* _TASK REQUIREMENTS_
All lines from the one that contains "Given: Click the back arrow at top of sidebar" through the close of the entries below are to be repeated exactly, without any pictures.

Items from a dataset
-----

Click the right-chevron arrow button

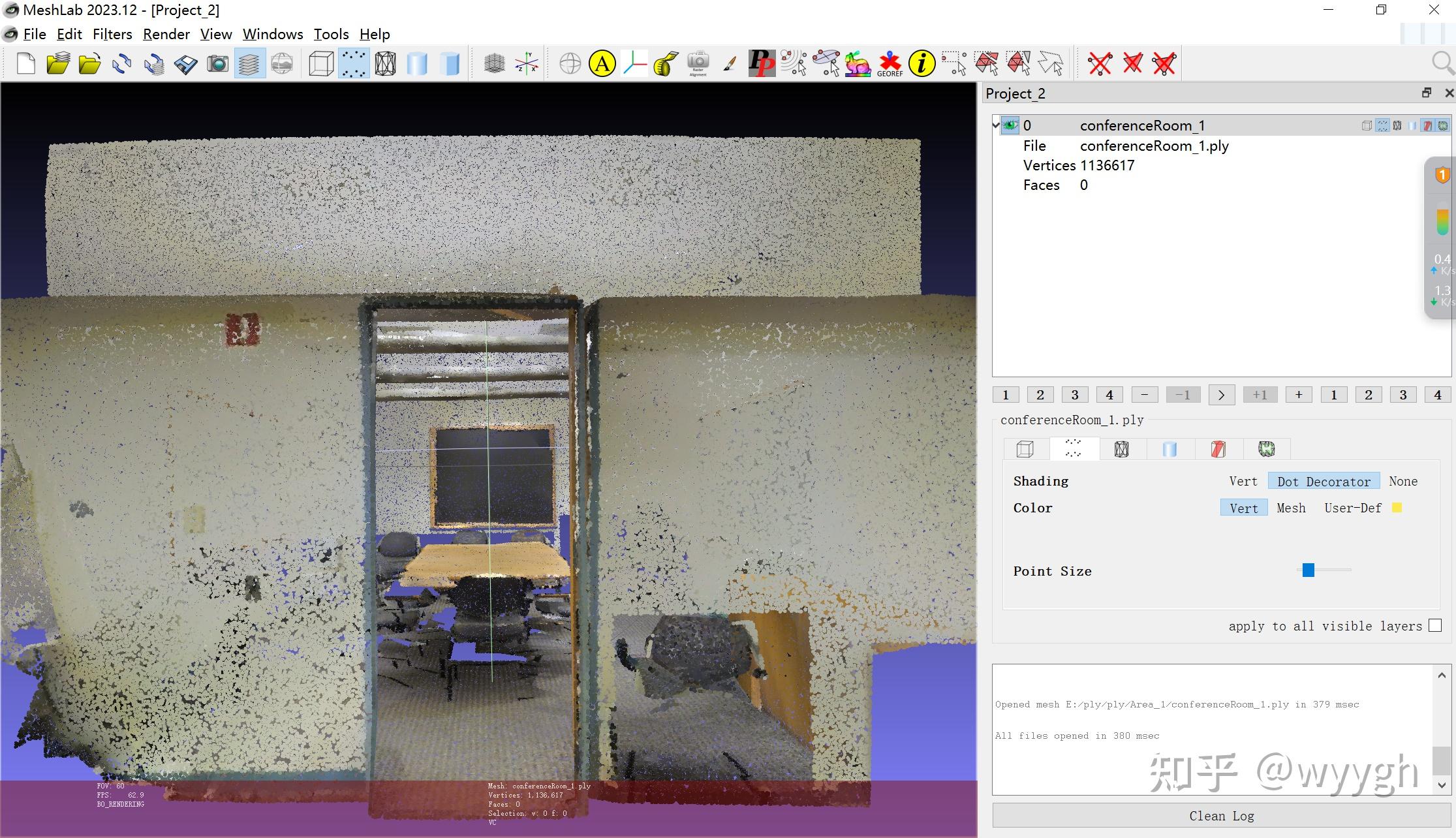(x=1221, y=395)
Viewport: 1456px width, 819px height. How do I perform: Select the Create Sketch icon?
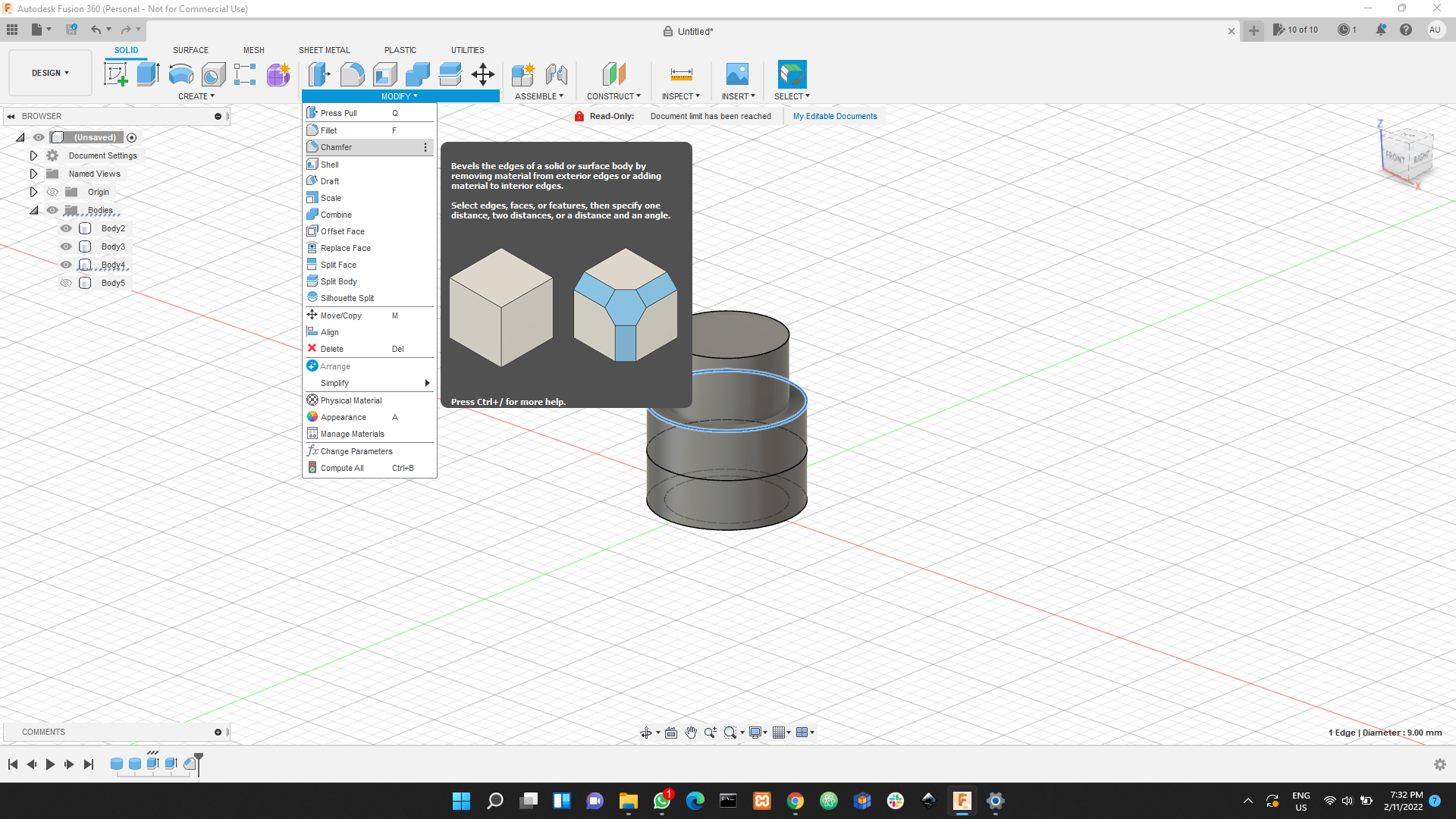115,74
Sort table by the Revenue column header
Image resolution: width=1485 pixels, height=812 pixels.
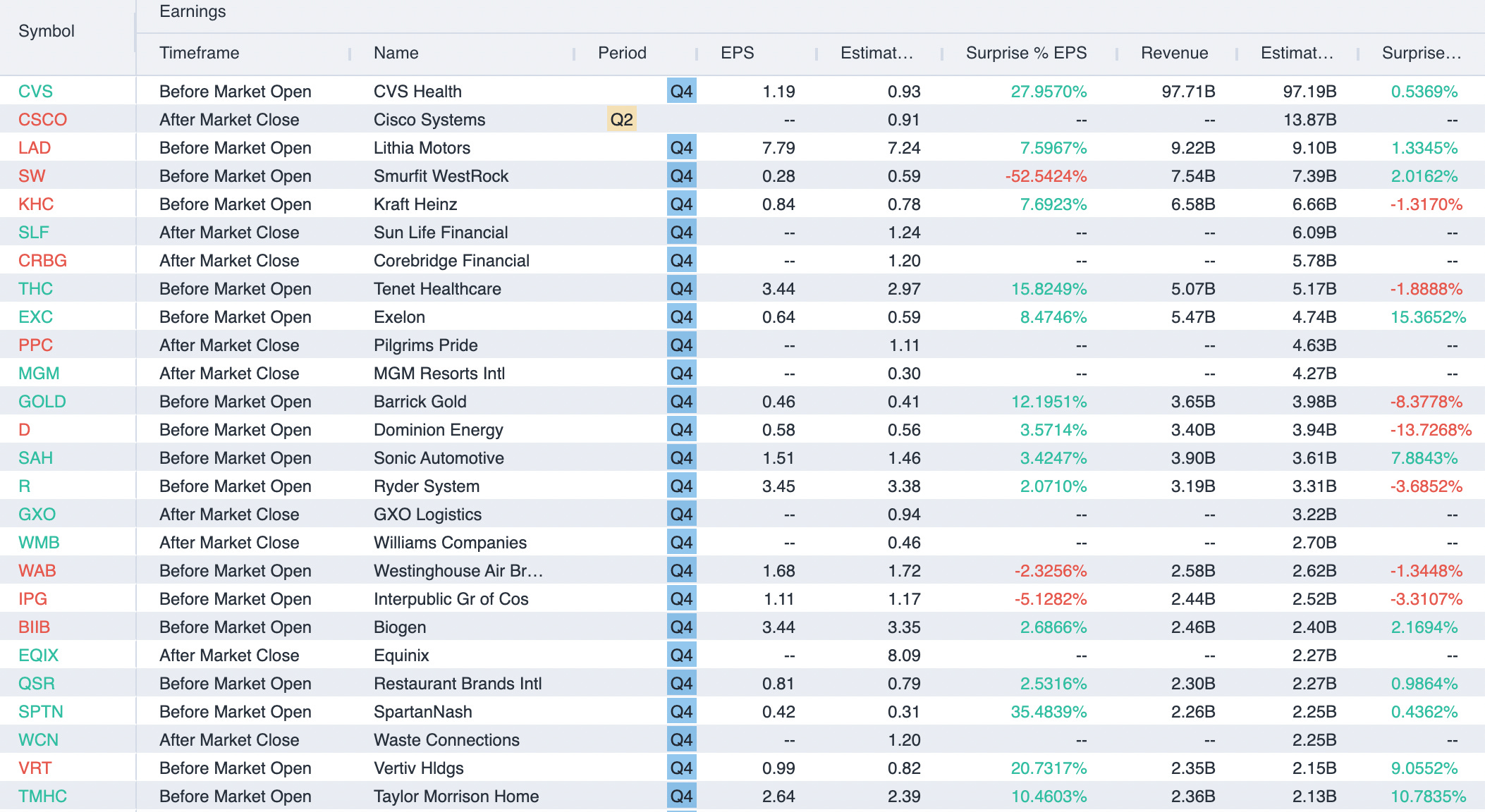tap(1174, 53)
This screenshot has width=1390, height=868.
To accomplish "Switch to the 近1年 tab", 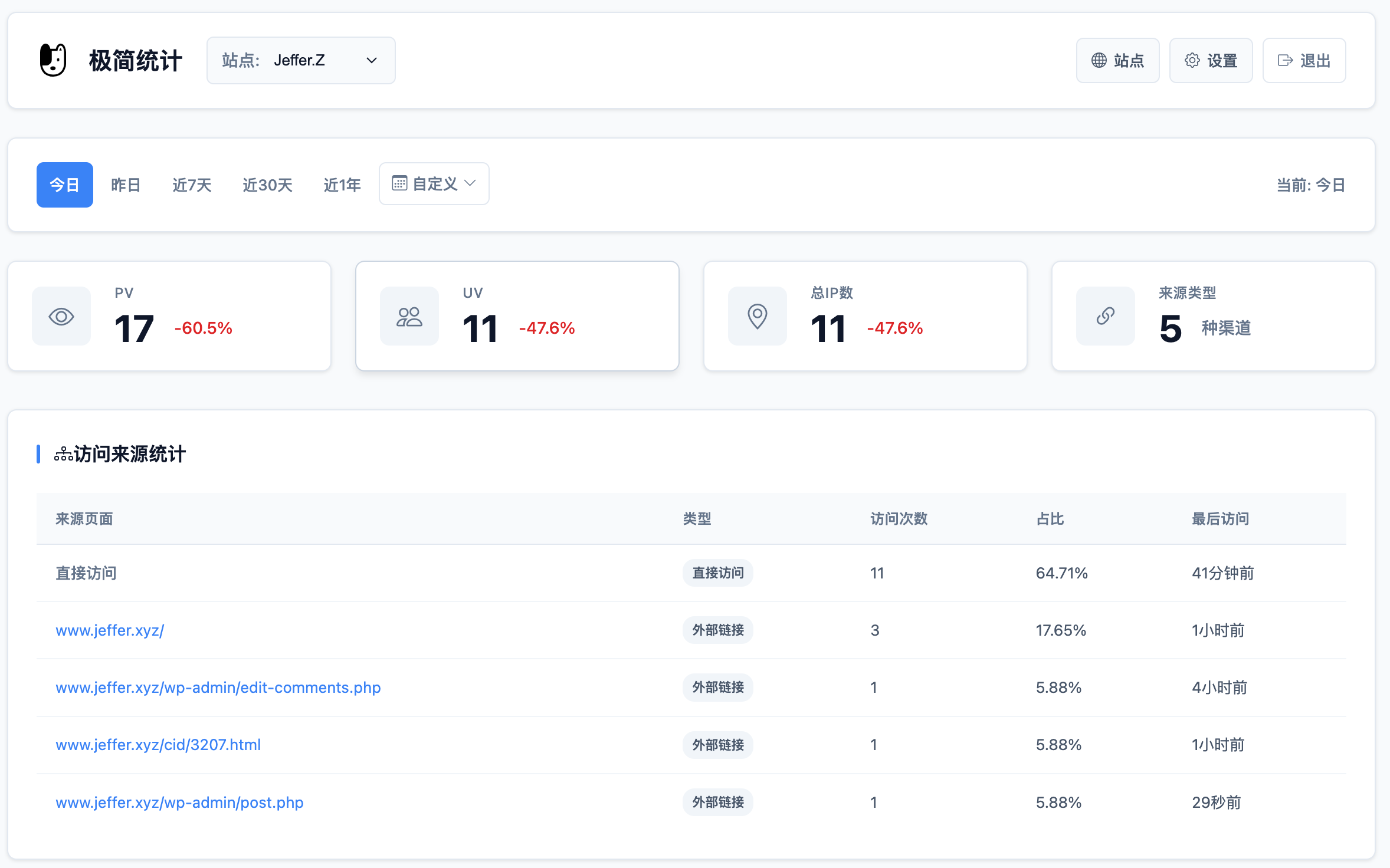I will coord(342,185).

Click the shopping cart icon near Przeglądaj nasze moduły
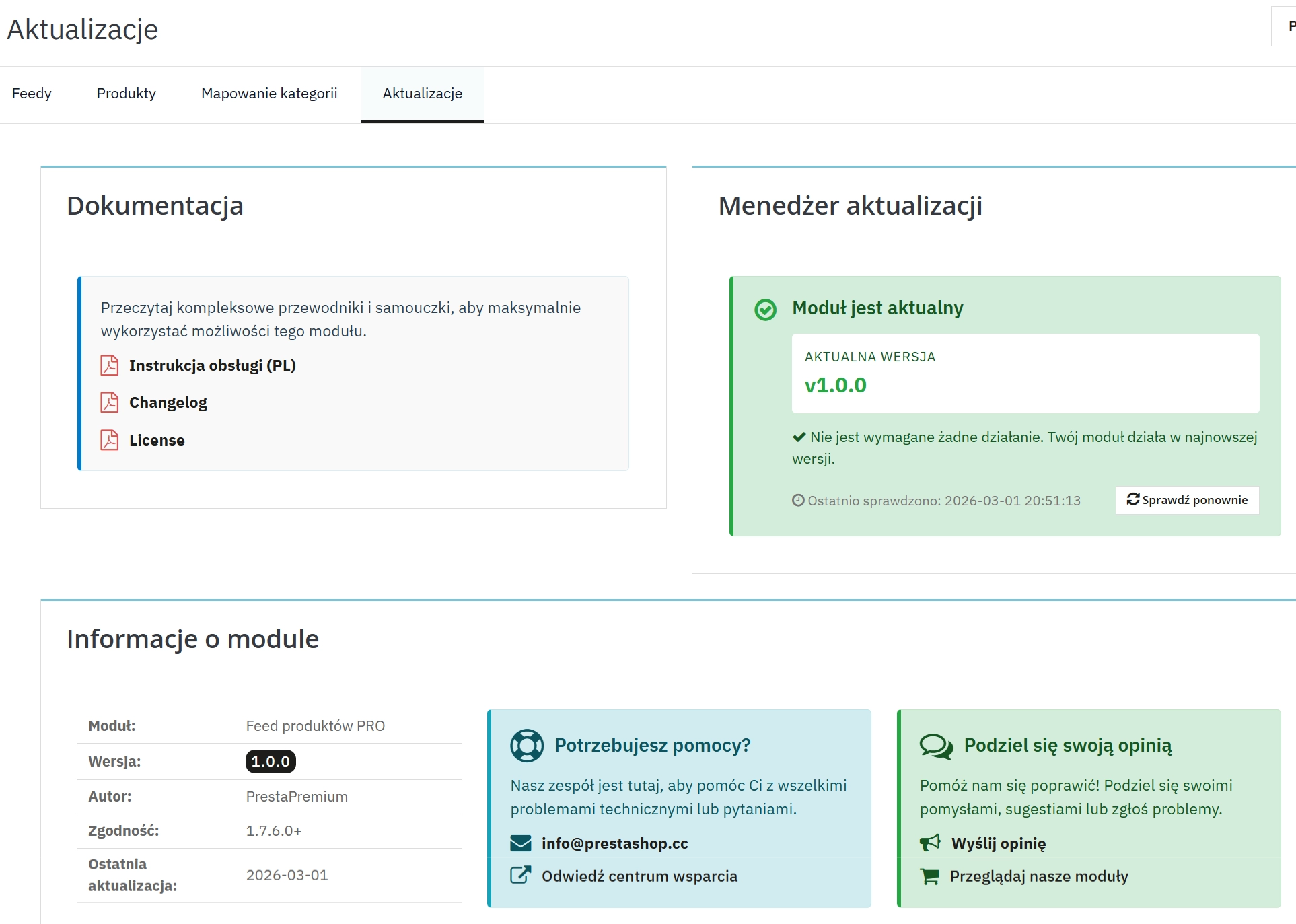[x=931, y=876]
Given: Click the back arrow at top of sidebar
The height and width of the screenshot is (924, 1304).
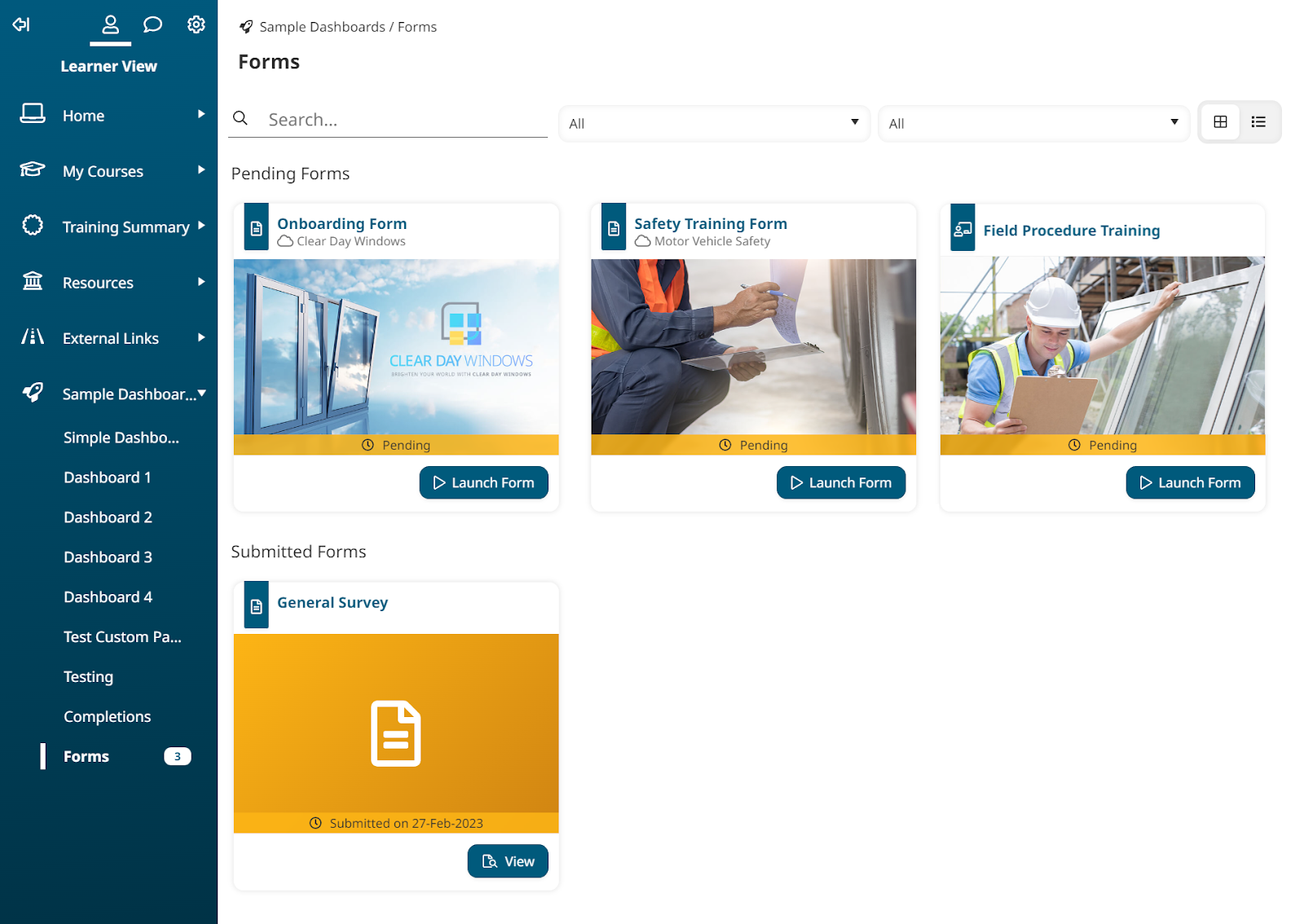Looking at the screenshot, I should tap(20, 24).
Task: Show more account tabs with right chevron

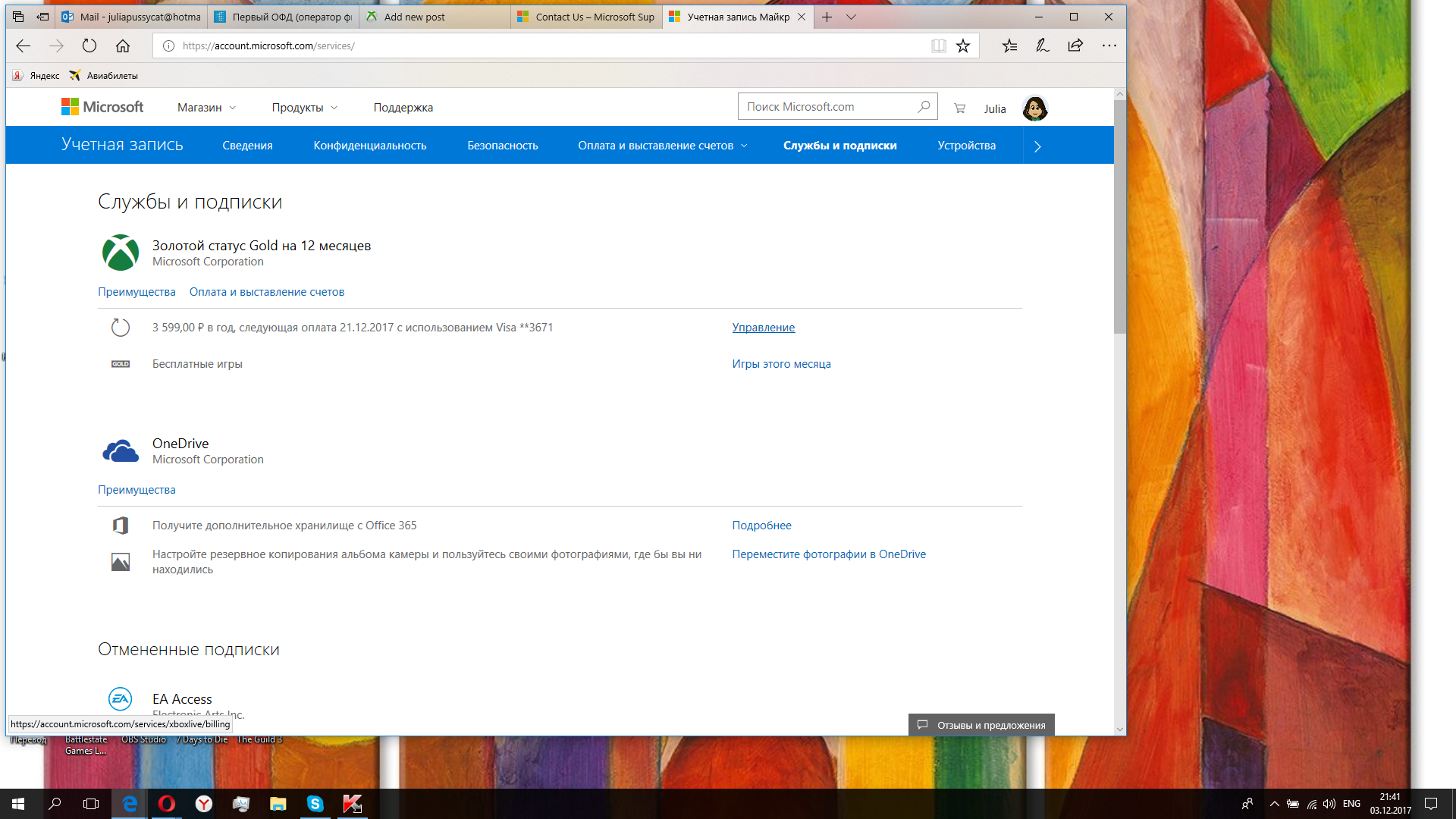Action: pos(1037,146)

-----

* _RESPONSE BELOW_
Given: Click the back arrow at top of sidebar
The height and width of the screenshot is (924, 1304).
Looking at the screenshot, I should tap(20, 24).
Task: Show more account tabs with right chevron

Action: pos(1037,146)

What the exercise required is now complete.